AT&T was testing the tracking method for mobile ad delivery to users but has now ended the program, the company announced.

AT&T mobile ad tracking

AT&T's "experiment" with phone-tracking tags that gave users unique identifiers, even if the users had opted out of mobile ad-tracking services, is now over, according to the company.

The controversial tracking program and others like it had been criticized by privacy advocates who argued that tracking user information even if users opted out of the tracking was not fair.

"We have completed testing of the numeric code that would be part of any new mobile Relevant Advertising program we may launch," Emily J. Edmonds, director of communications for AT&T, told eWEEK Nov. 17 in an email reply to an inquiry about the practice. "Any new program we would offer would maintain our fundamental commitment to customer privacy. Customers will be able to opt out of the ad program and not have the numeric code inserted on their devices. Customer trust is important to us, and customers have choices about how we use their information."

Edmonds wrote that the testing was built around "a numeric code that changes every 24 hours on mobile devices as an important protection against unauthorized tracking. It would be used to help serve ads on an anonymous basis. It plays a similar role to a cookie in online advertising. Some people have seen this code from our testing when they visit test sites."

That testing has now been completed, and the experiment "has been phased off of our network," she added.

The tracking tags, which were also known as "perma-cookies," had allowed Internet sites to track a specific mobile phone and create a database of information about what the user of the phone was doing, such as looking for sports scores or searching for restaurants or shops, according to an earlier eWEEK report.

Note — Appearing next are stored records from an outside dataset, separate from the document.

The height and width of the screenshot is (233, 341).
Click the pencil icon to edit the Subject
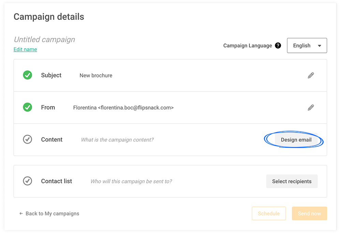(311, 75)
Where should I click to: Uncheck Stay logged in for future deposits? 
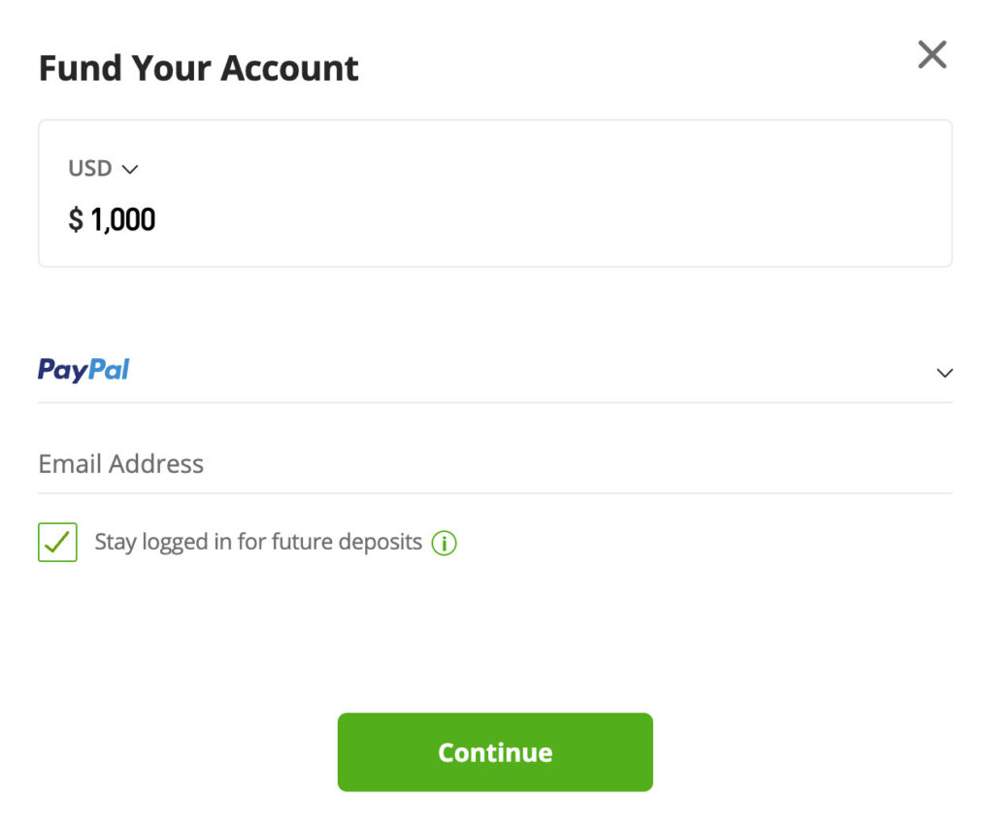pos(57,542)
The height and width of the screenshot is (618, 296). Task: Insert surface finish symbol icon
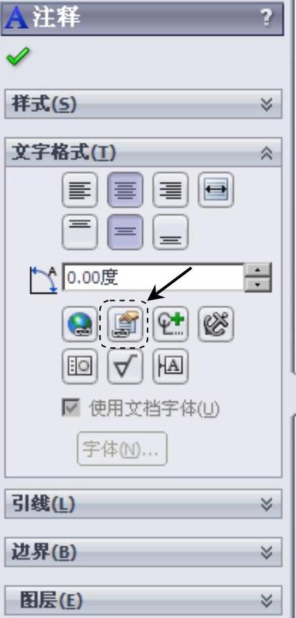coord(125,367)
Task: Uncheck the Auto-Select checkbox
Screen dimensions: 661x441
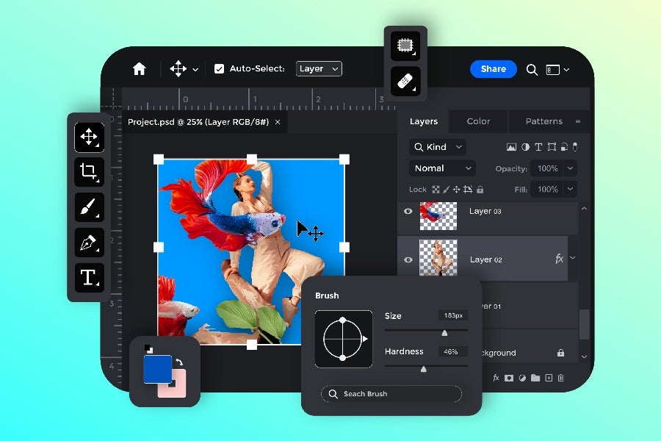Action: coord(219,68)
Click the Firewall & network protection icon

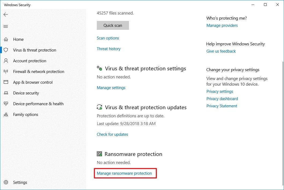[6, 71]
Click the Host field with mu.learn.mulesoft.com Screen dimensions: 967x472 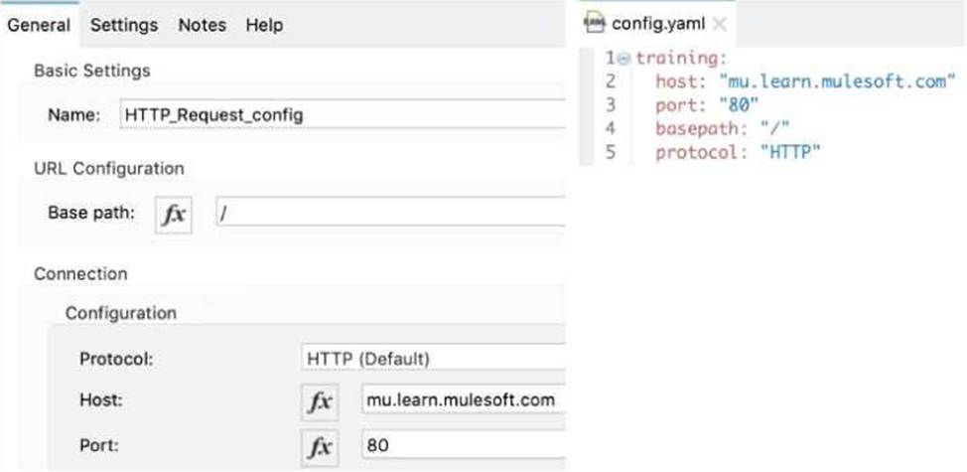pyautogui.click(x=462, y=400)
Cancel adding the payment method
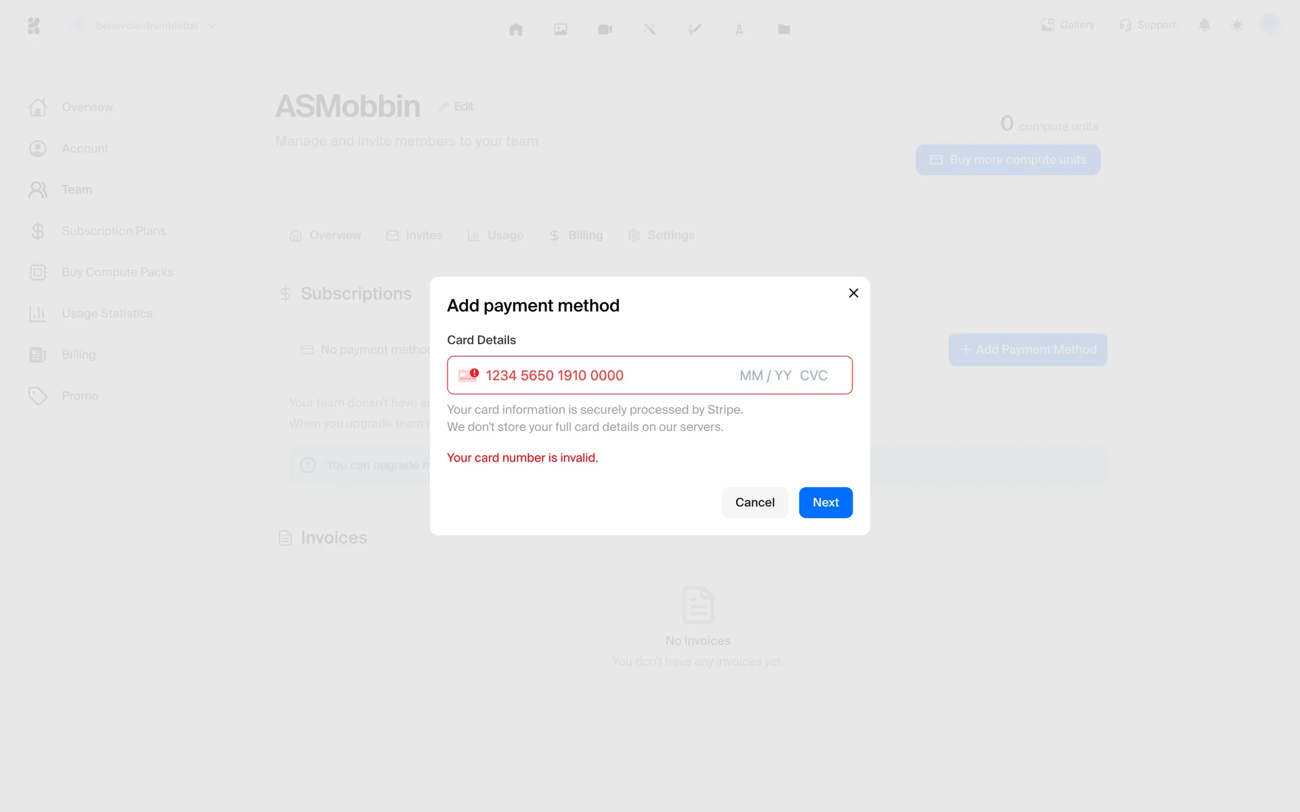Screen dimensions: 1300x812 tap(754, 503)
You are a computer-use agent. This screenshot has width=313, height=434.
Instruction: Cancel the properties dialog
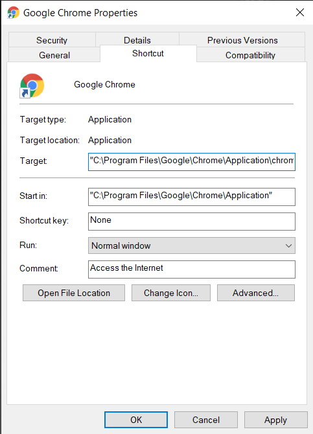[x=206, y=420]
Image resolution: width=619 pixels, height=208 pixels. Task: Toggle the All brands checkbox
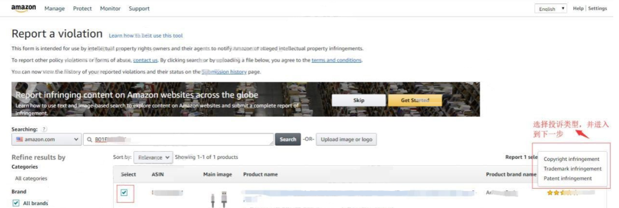click(x=16, y=203)
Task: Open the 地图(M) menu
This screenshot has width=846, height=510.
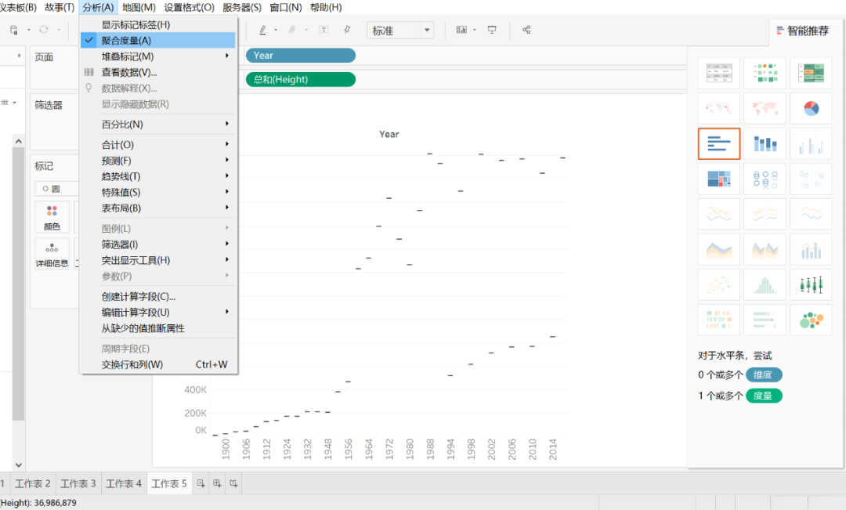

The initial details of the AT&T tracking were revealed recently by the non-profit journalism group Pro Publica, which discovered that Twitter is making use of this information from Verizon wireless phones as a way to deliver advertising.

In October, Verizon denied that it shared the identities of the affected users through its own controversial mobile advertising program, according to an earlier eWEEK report. Verizon Wireless began including Unique Identifying Headers (UIDH) in the address information of incoming Internet data requests from Verizon customers about two years ago.